Start of Block

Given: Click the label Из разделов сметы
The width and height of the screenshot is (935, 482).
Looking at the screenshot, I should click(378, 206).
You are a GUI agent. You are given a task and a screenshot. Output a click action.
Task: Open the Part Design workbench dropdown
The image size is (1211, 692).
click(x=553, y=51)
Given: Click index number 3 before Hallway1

End of Block
Start of Block

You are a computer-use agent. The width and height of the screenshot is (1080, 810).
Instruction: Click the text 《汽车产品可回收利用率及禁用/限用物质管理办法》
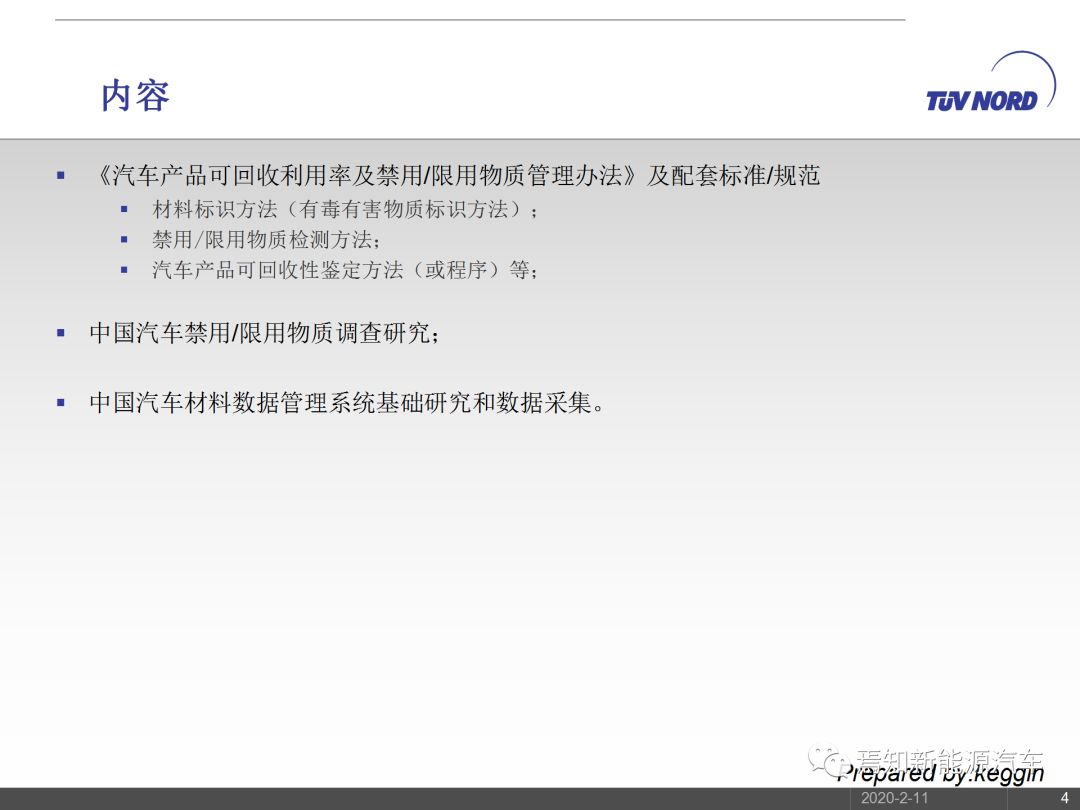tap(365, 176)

End of Block

Go to the line with "Given: Click the label Из разделов сметы" in the entries above and repeat every line from there through the line with "Given: Click index number 3 before Hallway1", exactly and with no other text.

> _Result_
Given: Click the label Из разделов сметы
The width and height of the screenshot is (935, 482).
Looking at the screenshot, I should click(378, 206).
You are a GUI agent. You are given a task and a screenshot. Output a click action.
Task: Open the Part Design workbench dropdown
The image size is (1211, 692).
click(x=553, y=51)
Given: Click index number 3 before Hallway1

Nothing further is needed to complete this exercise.